EXP 11
Capita spesso di trovarsi in workshop aziendali e di venire invitati a giocare. Giochi seri, da adulti, ma pur sempre giochi, allegorie il più delle volte di ciò che il gioco vorrebbe riflettere in ambito professionale.
Nella mia pur breve esperienza mi è puntualmente capitato di incontrare l’unanime scetticismo dei partecipanti, introdotto dalla ritrosia dell’organizzatore stesso, costretto a condire l’incarico con mille perché e per come, allo scopo disperato di giustificare la necessità di chiedere ad adulti professionisti di calarsi nella realtà ludica.

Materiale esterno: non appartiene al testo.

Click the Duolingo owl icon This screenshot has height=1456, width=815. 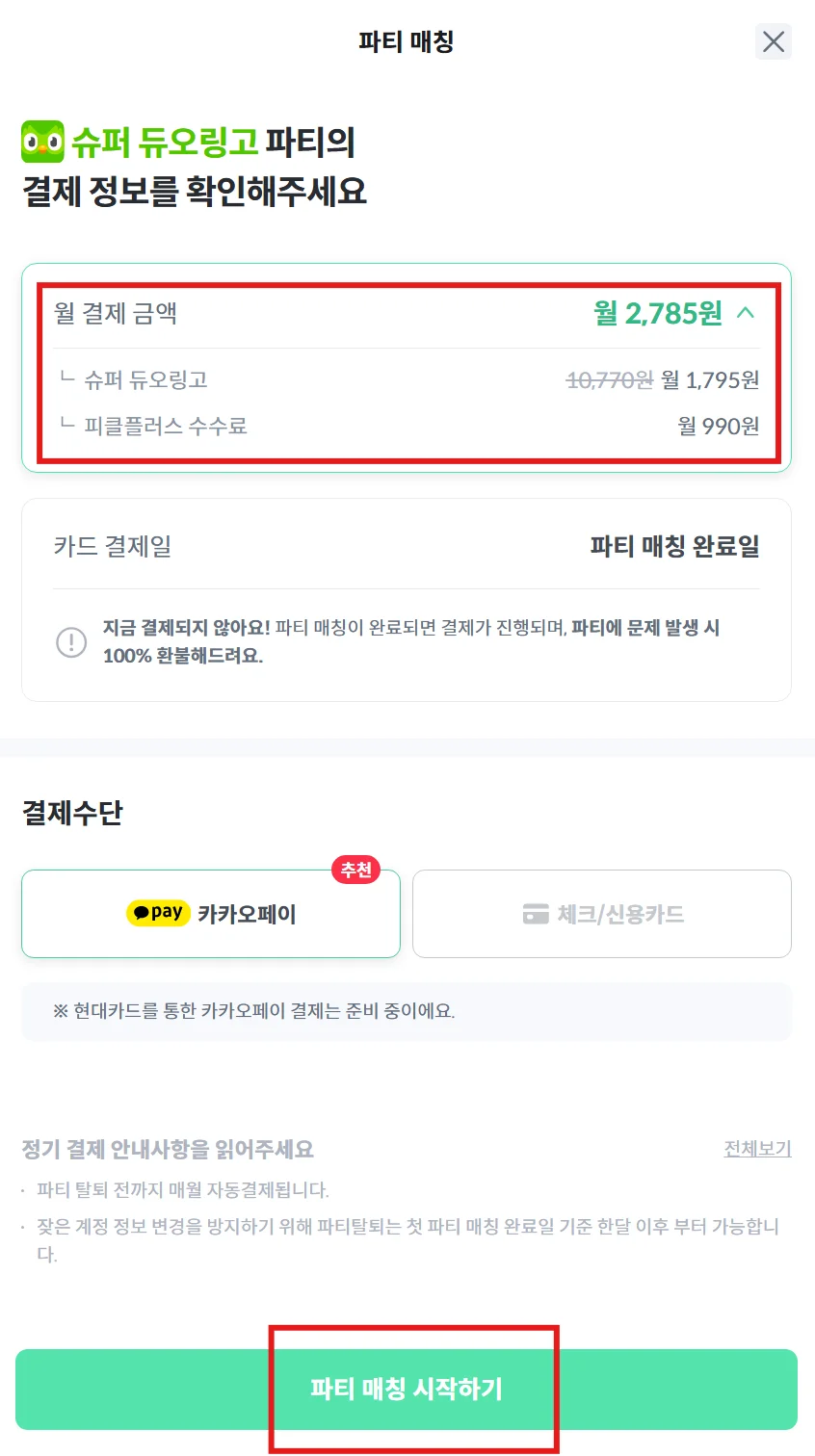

Prendersi sul serio, il nostro sport nazionale. Troppo fichi, troppo qualificati, troppo sgamati, troppo lavoro da fare, troppe responsabilità, troppo tutto per abbassarsi a trascorrere un paio di ore di gioco e affidarsi a un esperto che ci garantisce ampi benefici da un’attività soltanto in apparenza inutile.
Ho visto qui invece senior quaranta e cinquantenni, gettarsi senza esitazione in terra, rimboccarsi le maniche della camicia e rovesciare una scatola di Lego, sporcarsi di colla e pastelli, divertendosi concentratissimi per un pomeriggio intero, per poi presentare a turno i loro lavori con la stessa serietà con cui si presenta un Keynote al cliente.
Sapersi divertire è, a tutti gli effetti, a sua volta segno di professionalità: saper distinguere i momenti di lavoro da quelli di gioco, equilibrare serietà e ironia dovrebbe essere un requisito riconosciuto e accettato universalmente per il migliore funzionamento delle dinamiche d’ufficio, per imparare a prendersi meno sul serio e, dunque, svolgere il proprio lavoro non come se ne dipendessero le sorti dell’umanità, né limitandosi a timbrare il cartellino.